Início Sem categoria Retratos na ponta do lápis

Retratos na ponta do lápis

Cristiano Silva
[email protected]

Divulgação/RJ

Luiza Schwab desenha desde a infância
 
Iniciadas enquanto criança, muitas brincadeiras acabam se tornando um hobbie ou até mesmo trabalho na vida de muitos adultos. Uns gostam de brincar de carrinho e no futuro viram grandes empreendedores automobilísticos ou, apenas por hobbie, participam de eventos de carros e apreciam os automóveis. Uns gostam de jogar futebol, e no futuro se tornam grandes jogadores a ponto de representarem os seus países em uma Copa do Mundo, ou então, por hobbie, jogam apenas aquela pelada de final de semana. Mas há também aqueles que juntam a especialização com o hobbie, como é o caso da santa-cruzense Luiza Schwab.
 
Divulgação/RJ

Retratos é a temática que Luiza representa em seus desenhos
 
“A minha paixão pelos desenhos iniciou na infância. O desenho estava entre as minhas ‘brincadeiras’ favoritas. Na escola era sempre eu que fazia os desenhos de trabalhos realizados em grupo. Na adolescência comecei a pegar fotos de familiares para desenhar os seus rostos. Levei um desses desenhos para a escola e uma colega viu, foi aí que iniciaram os pedidos”, conta Luíza, que perdeu a conta de quantos desenhos fez nessa época. “Eu não costumava cobrar, pois ao mesmo tempo em que os amigos me pediam, eles estavam me ajudando a desenvolver um dom. Talvez não fosse certo, mas pra mim não havia sentido cobrar para fazer algo que era o meu hobbie”, revela a desenhista, que procurou se especializar. “Na mesma época ingressei no curso de desenho da Secretaria Municipal de Educação e Cultura (Smec) com o professor Alceo, com o qual pude aprender várias técnicas” destaca Schwab .
 
INSPIRAÇÃO
 
Divulgação/RJ

Luiza aprimorou sua técnica com curso na Smec
 
Para Luiza, que busca os retratos como temática, se for para desenhar um retrato de uma pessoa específica, é necessário a foto, e a desenhista revela vir de outra arte uma de suas grandes inspirações para o desenho: a música. “Sempre gostei de ouvir música erudita para desenhar.
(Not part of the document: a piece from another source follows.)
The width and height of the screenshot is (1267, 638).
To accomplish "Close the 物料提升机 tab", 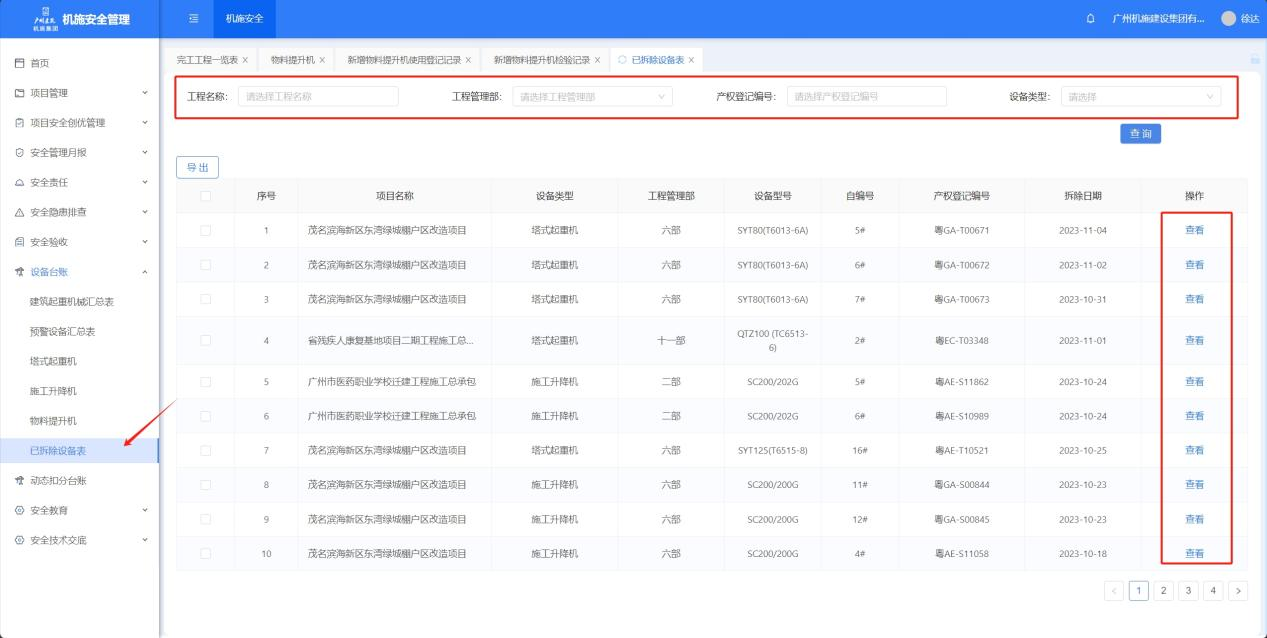I will 322,60.
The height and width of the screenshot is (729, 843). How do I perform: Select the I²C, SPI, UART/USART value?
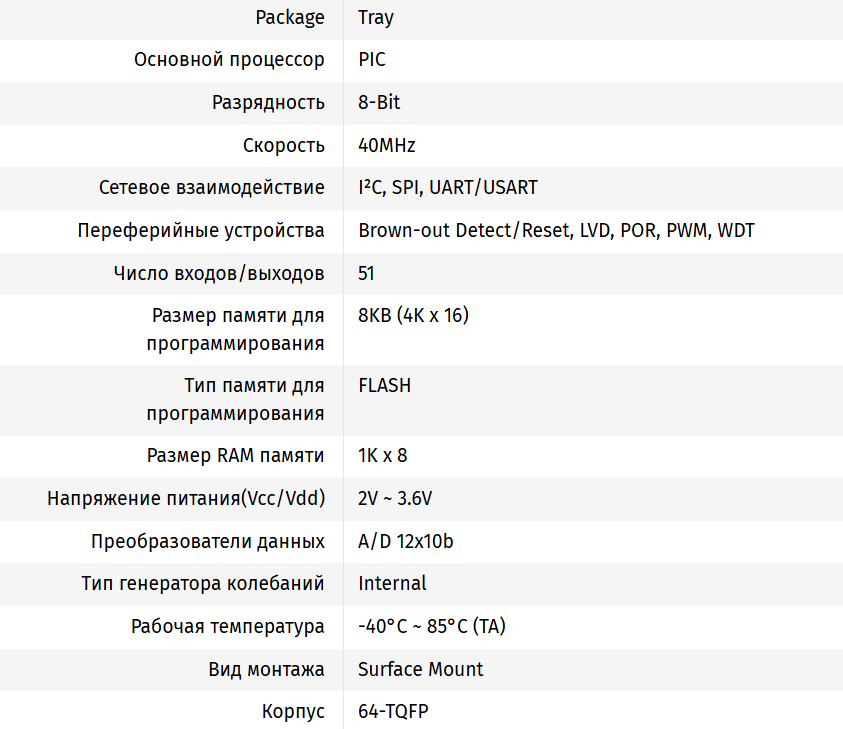[448, 187]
A música é um meio inspirador para o desenho, pois ela é capaz de alterar o ânimo e nos faz viajar com a imaginação. O estado emocional influencia muito na hora de desenhar. Sempre me voltei para os desenhos nos momentos em que estava mais voltada para mim, e isso não significa que eu estava alegre, pois a tristeza também é inspiradora” revela Luiza, que finaliza: “Atualmente faço por hobbie. O desenho é algo que eu sempre vou querer praticar, pois está e sempre esteve presente em mim, independentemente da comercialização. Tudo tem o seu momento”.